И что ей, этой цыганке, надо от него, мало она сегодня уже надопрашивалась там, на суде?! Как с ножом к горлу. И что же он может ответить, если и сам ничего не знает, не может знать? Проклятая перегородка: такая тонюсенькая, а голос через нее нельзя подать, чтобы подсказать… Нет, слава богу, Ваня так и не узнал ничего, но это еще не значит, что ничто другое уже не могло бы ему помешать. Потому что в его годы, может быть, самое страшное, когда кажется, что обманул тот самый человек, которому больше всего верил.

О как же ему было объяснить, что за этим человеком нет никакой вины. «Если, мама, Будулаю нельзя верить, то кому же тогда еще верить?! Он же сам мне говорил, что больше уже не уйдет из нашего хутора, не будет кочевать». Ванины черные глаза тревожно впивались в лицо матери, ожидая от нее ответа. «А может быть, Ваня, он и не собирался уходить, но так получилось. Человек не всегда располагает собой. Может быть, он какое-нибудь известие получил». – «Но забежать всего лишь на одну минутку, чтобы попрощаться, одно только слово сказать, он мог?» – «Может, Ваня, у него и на это не оставалось времени». Но Ванины глаза все так же лихорадочно-недоверчиво искали ее взгляда. «Нет, этого я не могу понять. Мне он казался совсем другим. И уж если он после этого не напишет нам, не объяснит, я окончательно поставлю на нем крест». – «Ты только, Ваня, не горячись, поставить на человеке крест легче всего, но спешить никогда не надо». И при этом странное чувство начинало шевелиться у нее против Будулая, как будто он и в самом деле мог и должен был догадаться и все-таки остаться в хуторе, несмотря ни на что, но не захотел. Но тут же она отгоняла от себя это чувство.
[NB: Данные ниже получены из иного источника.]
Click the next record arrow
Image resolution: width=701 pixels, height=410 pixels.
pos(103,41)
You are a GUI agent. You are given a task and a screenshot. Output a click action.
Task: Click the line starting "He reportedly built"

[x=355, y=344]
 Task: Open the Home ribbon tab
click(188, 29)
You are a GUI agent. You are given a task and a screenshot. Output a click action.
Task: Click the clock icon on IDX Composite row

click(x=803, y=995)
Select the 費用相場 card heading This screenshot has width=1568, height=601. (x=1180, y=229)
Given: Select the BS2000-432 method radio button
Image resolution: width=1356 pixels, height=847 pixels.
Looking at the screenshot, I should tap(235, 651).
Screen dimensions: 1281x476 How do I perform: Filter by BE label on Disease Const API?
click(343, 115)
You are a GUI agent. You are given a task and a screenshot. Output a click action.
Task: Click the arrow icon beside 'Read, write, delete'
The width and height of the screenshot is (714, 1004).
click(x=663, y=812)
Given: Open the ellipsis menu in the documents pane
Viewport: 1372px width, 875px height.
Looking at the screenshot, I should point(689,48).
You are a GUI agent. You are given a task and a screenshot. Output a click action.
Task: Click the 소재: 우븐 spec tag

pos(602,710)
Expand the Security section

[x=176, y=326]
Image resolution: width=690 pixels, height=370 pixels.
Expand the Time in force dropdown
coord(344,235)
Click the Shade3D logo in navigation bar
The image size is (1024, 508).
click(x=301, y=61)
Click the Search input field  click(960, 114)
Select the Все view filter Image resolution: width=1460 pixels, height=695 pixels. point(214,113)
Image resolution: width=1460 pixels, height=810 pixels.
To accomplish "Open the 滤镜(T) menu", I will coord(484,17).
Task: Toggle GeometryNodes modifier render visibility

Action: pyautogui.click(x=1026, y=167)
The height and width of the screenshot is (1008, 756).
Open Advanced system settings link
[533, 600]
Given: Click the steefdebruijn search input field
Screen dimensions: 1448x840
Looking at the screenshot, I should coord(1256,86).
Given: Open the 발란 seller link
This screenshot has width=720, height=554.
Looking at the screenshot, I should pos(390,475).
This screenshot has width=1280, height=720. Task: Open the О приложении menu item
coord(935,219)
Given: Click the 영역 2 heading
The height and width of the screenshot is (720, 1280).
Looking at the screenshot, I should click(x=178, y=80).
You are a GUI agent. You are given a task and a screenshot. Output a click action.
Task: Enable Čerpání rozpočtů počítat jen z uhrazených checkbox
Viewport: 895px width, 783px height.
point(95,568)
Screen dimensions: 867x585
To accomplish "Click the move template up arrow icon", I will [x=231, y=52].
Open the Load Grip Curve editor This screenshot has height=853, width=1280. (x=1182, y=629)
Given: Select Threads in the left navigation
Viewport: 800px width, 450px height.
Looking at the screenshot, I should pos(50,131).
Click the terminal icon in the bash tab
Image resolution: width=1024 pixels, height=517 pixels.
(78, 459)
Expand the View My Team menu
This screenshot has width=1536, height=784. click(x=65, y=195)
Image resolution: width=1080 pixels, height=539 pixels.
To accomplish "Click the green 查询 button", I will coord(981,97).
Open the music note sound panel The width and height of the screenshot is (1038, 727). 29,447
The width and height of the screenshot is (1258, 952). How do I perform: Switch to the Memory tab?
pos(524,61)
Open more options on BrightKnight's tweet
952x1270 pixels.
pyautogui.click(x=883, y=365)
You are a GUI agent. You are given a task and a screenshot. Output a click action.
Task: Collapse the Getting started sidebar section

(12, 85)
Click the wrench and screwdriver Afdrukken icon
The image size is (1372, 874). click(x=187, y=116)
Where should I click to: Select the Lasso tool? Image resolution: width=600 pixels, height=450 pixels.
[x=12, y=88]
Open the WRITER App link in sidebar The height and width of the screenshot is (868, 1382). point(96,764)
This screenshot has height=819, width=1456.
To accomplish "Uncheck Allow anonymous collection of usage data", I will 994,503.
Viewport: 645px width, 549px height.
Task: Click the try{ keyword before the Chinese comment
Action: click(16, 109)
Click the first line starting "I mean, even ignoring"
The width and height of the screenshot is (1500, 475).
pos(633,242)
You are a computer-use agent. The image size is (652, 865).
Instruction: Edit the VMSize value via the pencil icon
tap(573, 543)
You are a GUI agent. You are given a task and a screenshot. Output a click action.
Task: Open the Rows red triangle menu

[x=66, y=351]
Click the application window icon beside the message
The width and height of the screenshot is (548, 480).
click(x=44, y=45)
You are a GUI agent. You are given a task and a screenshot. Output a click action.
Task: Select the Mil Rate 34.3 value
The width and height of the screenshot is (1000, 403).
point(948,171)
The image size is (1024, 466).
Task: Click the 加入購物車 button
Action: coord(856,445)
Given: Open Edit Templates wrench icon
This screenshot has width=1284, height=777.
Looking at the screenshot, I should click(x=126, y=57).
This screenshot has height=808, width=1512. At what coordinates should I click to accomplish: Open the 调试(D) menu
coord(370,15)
Все, слава богу, обошлось, и экзамены Ваня благополучно сдал, правда не на механический, куда он собирался, обсуждая это с Будулаем, а, как будто наперекор этому, в военно-инженерное училище. Но эта цыганочка не зря допытывается, могло получиться и хуже. Никто так и не узнает, сколько еще состоялось таких разговоров у матери с сыном и чего это могло стоить, чтобы он постепенно начал успокаиваться, отходить сердцем и уже мог говорить о своем родном отце, хоть и не зная, что это его отец, не так наотрез. А потом Ваня уже и подсмеиваться над своей матерью стал: «Ты, мама, стоит мне только заикнуться, так нападаешь на меня, что тут, по-моему, что-то нечисто. Смотри-ка, Нюра, смотри, как наша мать краснеет».

– Не сердись на меня, Будулай, но я так и не могу понять, зачем ты сюда приехал.

– Должно быть, затем же, зачем и другие цыгане.

– Нет, это ты не всю правду говоришь. Ты давно уже и от коней, и от цыганской жизни отвык.

– Ты, Настя, и со мной разговариваешь здесь, как с Шелоро на суде. Тебе нужно учиться на прокурора.

– Напрасно ты смеешься. Я уже не девочка, Будулай.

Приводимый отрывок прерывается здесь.